Reliance Infrastructure soared 9.4% at Rs 585 to top the gainers list on the BSE after the company announced a board meeting on February 14 to mull buyback of its equity shares.
The stock was hammered nearly 20% in the previous session on rumours that the CBI could question or even arrest senior officials of the group in connection with the 2G scam.
The denial by the Anil Ambani Group, post the market closing on Wednesday, about group companies Reliance Infra and RNRL having received any notice from auditing regulator ICAI with regard to the consent settlement reached by
the two companies with Sebi, would have also aided the recovery.
RCom, which was also battered to a record low of Rs 90.80 on Wednesday, advanced by 1.7% to Rs 96. Among the other major gainers, Jaiprakash Associates jumped by 5.2% at Rs 76 and Tata Motors added 2.3% at Rs 1102.
On the other hand, SBI weakened by 3.6% at Rs 2496 to emerge as the top loser on the BSE.
Bharti Airtel shed 2.7% at Rs 323 and Sterlite lost 2.5% at Rs 156. Index heavyweight RIL recovered after hitting 52-week low of Rs 885, but still ended down 1.3% at Rs 899.
And the realty stocks had another terrible session as the sword of Damocles hung over their head post the arrest of the managing director of DB Realty, Balwa, by the CBI. DB Realty recovered from the day's lows, but still ended down 1.9% at Rs 126.
Unitech tumbled 5% at Rs 35 after being named by the CBI as one the beneficiaries of cheap spectrum allocation in 2008.
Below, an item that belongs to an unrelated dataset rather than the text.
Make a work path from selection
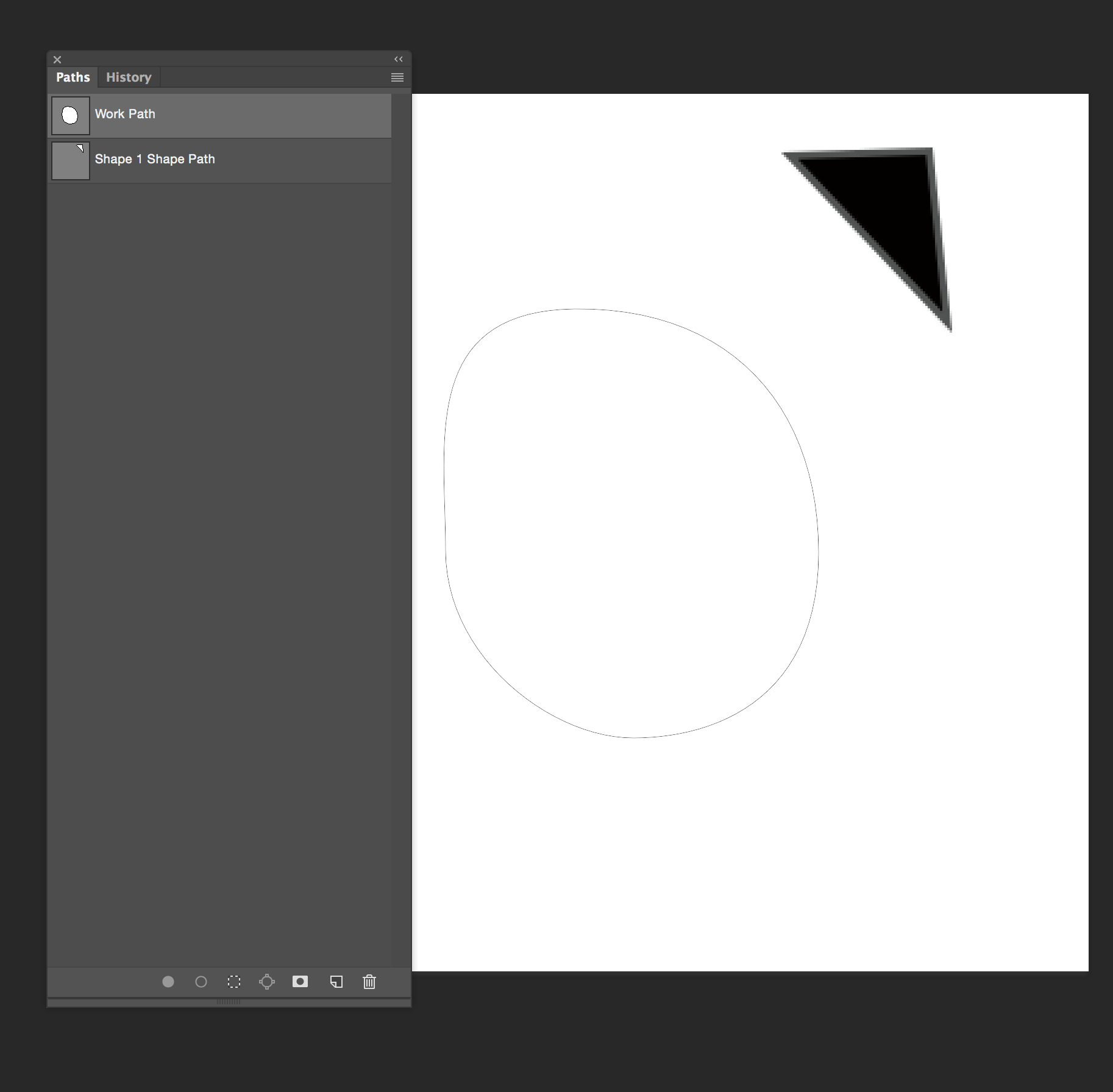 tap(268, 982)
Parsvnath Developers tumbled by 15.4% at Rs 27 and Orbit Corporation lost 4% at Rs 48.
However, DLF ended higher by 1.4% at Rs 245 and Indiabulls Estate gained 4% at Rs 110.
Meanwhile, the BSE small and mid-cap indices touched fifteen month lows. Both these indices have underperformed their larger counterparts in the past one-and-half months, declining 22% and 20% respectively as against the Sensex's decline of 14%.
As many as 204 stocks from the mid and small-cap indices are trading at 52-week lows, including the likes of Aurobindo Pharma, Apollo Tyres, Punj Lloyd, Hindustan Construction Company, Aptech, Mastek, Indian Hotels and Escorts.
Out of 847 stocks constituting the mid and small-cap indices, more than half or 444 stocks have underperformed the indices by falling over 20% each in the past one and half months.
IVRCL Infrastructure, Allied Digital, Spectacle Infotek, SVC Resources and Jupiter Bioscience have more than halved from their December 31, 2010 levels.
And on the sectoral front, the realty, capital goods and power indices are trading at 52-week lows on the BSE.
The market breadth was negative; Out of 2968 stocks traded on the BSE, there were 1059 advancing stocks as against 1751 declines.